Textos publicados pelo autor

Pergunta:

Qual a pronúncia mais adequada para a palavra vagão em português de Portugal: com "á", ou com "â"?

Resposta:

Em português europeu, considera-se que a pronúncia-padrão de vagão tem a aberto na sílaba átona va- (transcrição fonética: [vaˈgɐ̃w̃]; cf. dicionário da Academia das Ciências de Lisboa e Grande Dicionário da Língua Portuguesa, da Porto Editora; registo áudio disponível no sítio Forvo).

Pergunta:

Como se escreve "comó" em linguagem popular?

«O carro é lindo "comó" caraças!», ou «O carro é lindo com´ó caraças»?

Resposta:

Sugiro que escreva «O carro é lindo comò caraças».1

O novo acordo ortográfico é omisso sobre a grafia dessa contração popular, mas fontes mais antigas facultam uma pista que é ainda válida no presente. Refiro-me ao Tratado de Ortografia da Língua Portuguesa, de Rebelo Gonçalves (1947, pág. 185), onde se define o seguinte critério (mantenho a ortografia original):

«[...] recebem o acento grave certas formas que representam contracções de palavras inflexivas terminadas em a com as formas articulares ou pronominais o, a, os e as [...]. Estão neste número [...] comò, comà, comòs, comàs, formas usadas em várias regiões portuguesas e nas quais o primeiro elemento é coma (antigo e popular) = como [...].»

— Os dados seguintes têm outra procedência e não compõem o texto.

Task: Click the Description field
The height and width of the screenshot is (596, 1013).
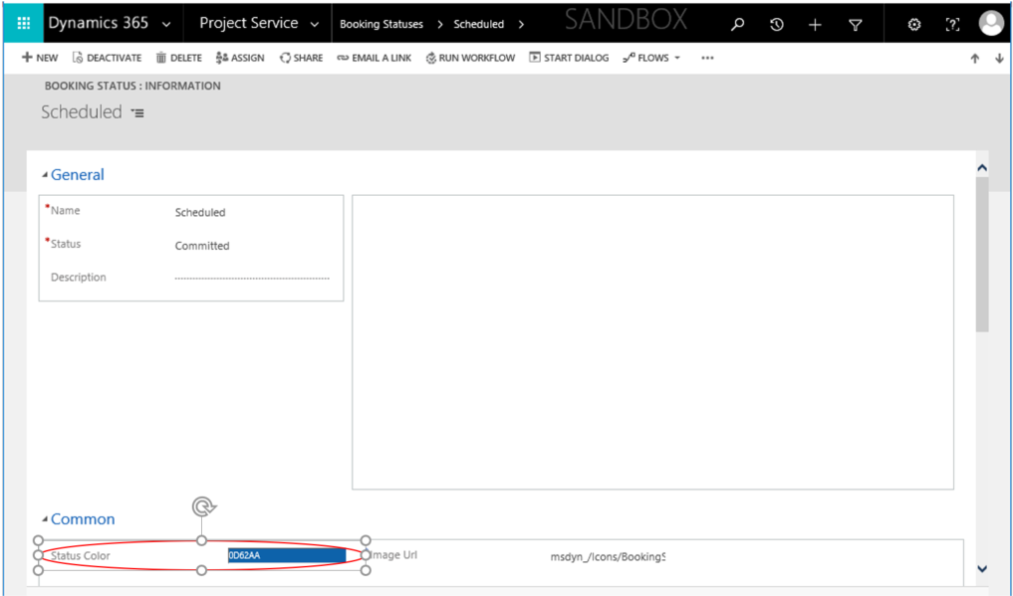Action: click(x=251, y=278)
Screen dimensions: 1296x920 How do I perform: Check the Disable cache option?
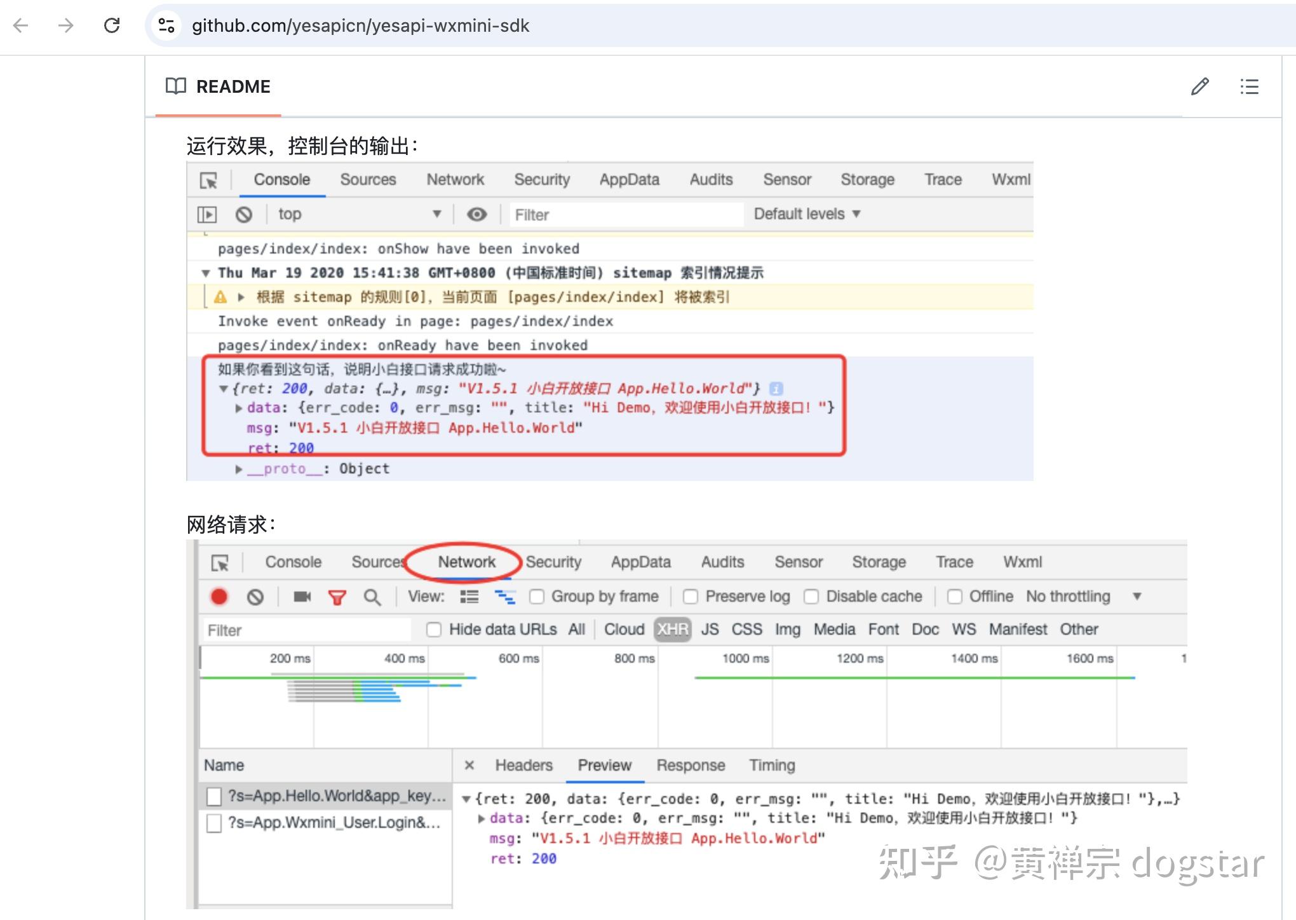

1 Caraças é palavra do registo informal (podendo chegar a grosseiro) do português europeu.

Pergunta:

Se a palavra existe se escreve com a letra x e lê-se como um z, porque é que a palavra azeitona é escrita com um z e não com um x?

Resposta:

Tudo se deve a razões históricas, porque a ortografia portuguesa mantém algumas características etimológicas. O x de existir é motivado pelo facto de haver um x no verbo latino que deu origem a tal verbo português: «lat. exsisto, is, stĭti, ĕre `elevar-se acima de, aparecer, deixar-se ver, mostrar-se; sair de, provir de, nascer de; apresentar-se, manifestar-se; existir, ser; consistir, resultar´(Dicionário Houaiss). No caso de azeitona, o z representa normalmente o [z] que ocorria em palavras de proveniência árabe: az-zait, «óleo, essência, azeite» (idem).

 

 

 

Pergunta:

Gostaria de saber se o índice temático pode ser simultaneamente sufixo de flexão. Fiquei com esta dúvida após verificar alguns exercícios no manual adotado na minha escola, da autoria de uma especialista em linguística. Se os sufixos flexionais marcam a flexão das palavras (e sabemos que os nomes e adjetivos flexionam em género, número e grau), o que eu pergunto é se na palavra gata o -a é também sufixo flexional, uma vez que marca a flexão em género da palavra, tal como surge no meu manual.

Resposta:

Tendo em conta o Dicionário Terminológico, destinado a apoiar o ensino básico e secundário em Portugal, o índice temático de nomes e adjetivos é um constituinte temático, o que implica ser também um sufixo, porque um constituinte temático se define como «[um s]ufixo que especifica a classe morfológica a que um dado radical pertence». Deste modo, os índices temáticos (por exemplo, a vogal -o e -a de gato e gata, respetivamente, e o -e de dente) são efetivamente sufixos, que, como se observa no DT (s.v. índice temático, B 2.2.1. Flexão nominal e adjetival), acumulam a função de marcadores do género nominal. Por outras palavras, o índice temático tem função e interpretação duplas: é um sufixo que marca a classe morfológica de um radical, definindo-o como nominal ou adjetival (o -a de gata ou de pequena indica que estas palavras são um nome e um adjetivo, respetivamente — não são um verbo1); e é um sufixo flexional, visto marcar o valor de género de um nome ou adjetivo (p. ex., masculino em gato e pequeno; feminino em gata e pequena).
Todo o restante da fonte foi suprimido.